LEXINGTON COUNTY, SC (WIS) - Family members of a Midlands man known for his role on TLC's reality show, "My 600-lb. Life" say they can no longer stay silent on some of the battles he was facing before taking his life.
James "L.B." Bonner, 30, was found dead from a gunshot wound earlier this month. His family says they're warning other families to seek help before it's too late if a loved one is suffering.
LB's mother, Karen Bonner, remembers the day she saw her only son for the first time.
"He was eight pounds. He was the prettiest little boy I had ever in my life laid my eyes on," Karen reminisced.
After having three girls, the Bonners decided to adopt a little boy and in 1987, James "LB" Bonner Jr., became the final addition to their family.
"I was so excited," Karen said.
The adoption was no secret, and his mother says LB often turned to food for a little extra comfort.
"He started gaining weight when he was just probably five or six-years-old and it just kept going and going," Karen said.
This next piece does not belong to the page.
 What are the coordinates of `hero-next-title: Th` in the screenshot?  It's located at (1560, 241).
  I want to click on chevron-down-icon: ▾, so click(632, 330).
In 2013, LB would face a brand-new challenge after losing his leg in an ATV accident. This only added to his stress according to his mother.
"I took him to weight-loss programs. I did everything that I could, and it seemed like it just never happened and then when LB got older, he turned to alcohol," Karen said.
A stroke of luck came when he earned a spot on TLC's "My 600lb Life." Family members say he started watching his weight and changing his diet.
"When he died, he had done his prep meals that week that was still in the refrigerator," Karen said.
His father, James Bonner Sr. said LB would not talk to his family much about things that bothered him.
"[LB] wouldn't talk to us about really anything, really," James said. "And I encourage everybody to keep an eye on your children and get some help."
In the weeks before his death, his family says LB appeared to be in a good place. He had gone from nearly 650 pounds down to about 270 pounds. Plus, he was filming his second season with TLC.
"He had a smile that I've never seen before. He was healthier than I've ever seen before. I thought my brother was great. I had no worries. So, I want to reach out to people out there that love alone is not going to save them and you've got to look deeper," LB's sister Tera Bonner Shumaker said.
Experts say that could mean having an uncomfortable conversation.
"The research around the world and the United States is showing that asking about suicide is the number one intervention in stopping a suicide," SC Youth Suicide Prevention Initiative Program Director Alex Karydi.
LB's mother is pleading with those who may be suffering to seek help.
"Please get help. Please, don't do this to your family," Karen said.
If you or someone you know is battling depression and contemplating suicide, there are a number of resources you can use to help. Call the National Suicide Prevention Lifeline at 1-800-273-8255 - a 24-hour, 7 day-a-week hotline where people are there to help you and listen. All calls are anonymous.